Bugs, Fungi and Cells in Cells – the weird side of colorectal cancer and tumour progression
Speaker: Prof. Jochen Prehn
Institution: Centre for Systems Medicine Dublin, Ireland
Place: CIPF conference room
My talk will focus on two new aspects of cancer biology and tumour progression in the setting of colorectal cancer: the role of the microbiome and the role of cell dynamics and formation of cell-in-cell structures.
Entosis is a form of non-phagocytic cell-in-cell (CIC) interaction where a living cell enters into another. Tumours show evidence of entosis, however factors controlling entosis remain to be elucidated. I will present data showing that death receptor activation is a potent induces of entosis in colon cancer cells. Induction of entosis and apoptosis by an activation of death receptors by ligands such as TRAIL occurred simultaneously and required the presence of caspase-8. Analysis of colorectal cancer tumours showed a significant association between expression levels of TRAIL and CICs. Notably, the presence of CICs in the invasive front regions of colorectal tumors was significantly correlated with adverse patient prognosis.

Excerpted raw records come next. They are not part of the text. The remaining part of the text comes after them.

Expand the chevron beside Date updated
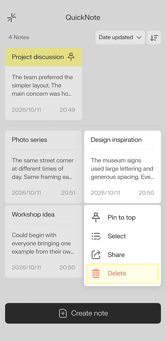139,38
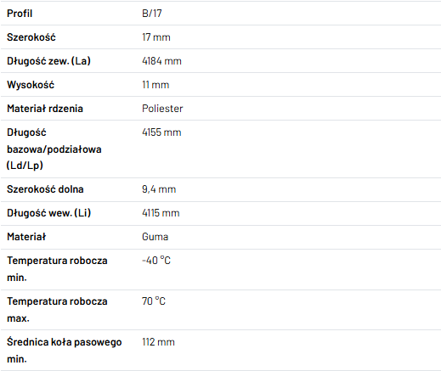Select the Poliester value
The width and height of the screenshot is (441, 371).
click(162, 109)
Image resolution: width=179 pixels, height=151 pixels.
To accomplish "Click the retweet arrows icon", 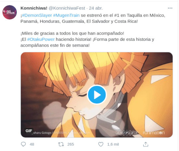I will pos(61,145).
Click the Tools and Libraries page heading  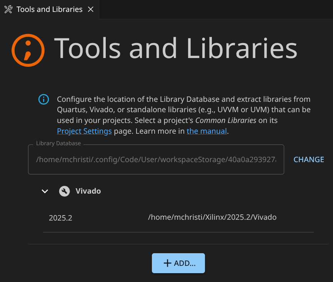pos(176,49)
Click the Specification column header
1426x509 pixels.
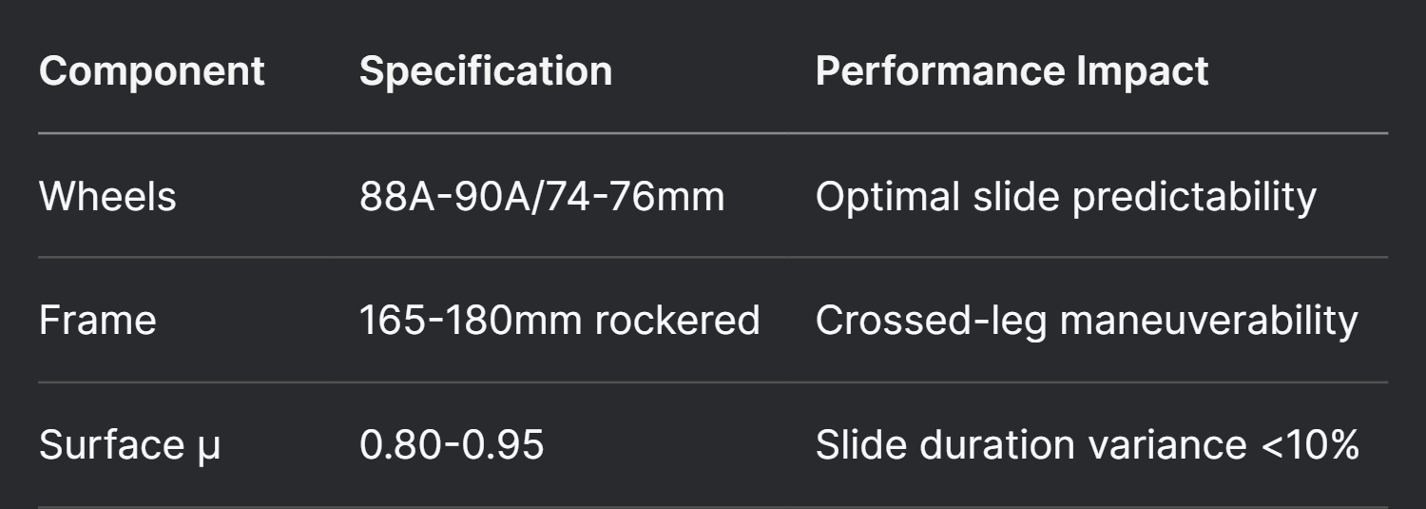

Dysbiosis of the microbiome has also been implicated in colorectal cancer (CRC) development, progression and response to therapy. Fusobacterium nucleatum (Fn), a commensal Gram-negative anaerobe from the Fusobacteriales order, is an onco-bacterium in CRC as a causal relationship between Fn prevalence and CRC pathogenesis, progression and treatment response has been reported in vivo. We showed that Fn/Fusobacteriales prevalence is associated with immune involvement (decrease in macrophages M1 and increase in macrophages M2) and activation of specific signalling programs (inflammation, DNA damage, WNT, metastasis, proliferation, cell cycle) in the host tumours, and is prognostic in particular in mesenchymal CRC tumors. We also systematically investigated alterations in the bacteriome and mycobiome of CRC patients in tumours and matched adjacent mucosa resulting in the identification of microbiome-based subtypes associated with host clinico-pathological and molecular characteristics. Tumours and adjacent mucosa samples were classified into 4 microbial subtypes, termed C1 to C4, based on the bacteriome and mycobiome composition. Microbial subtypes were associated with distinct tumour and patient phenotypes including T stage, tumour location, history of colon polyps and other malignancies, age, lymphovascular invasion and p53 status and disease-free survival.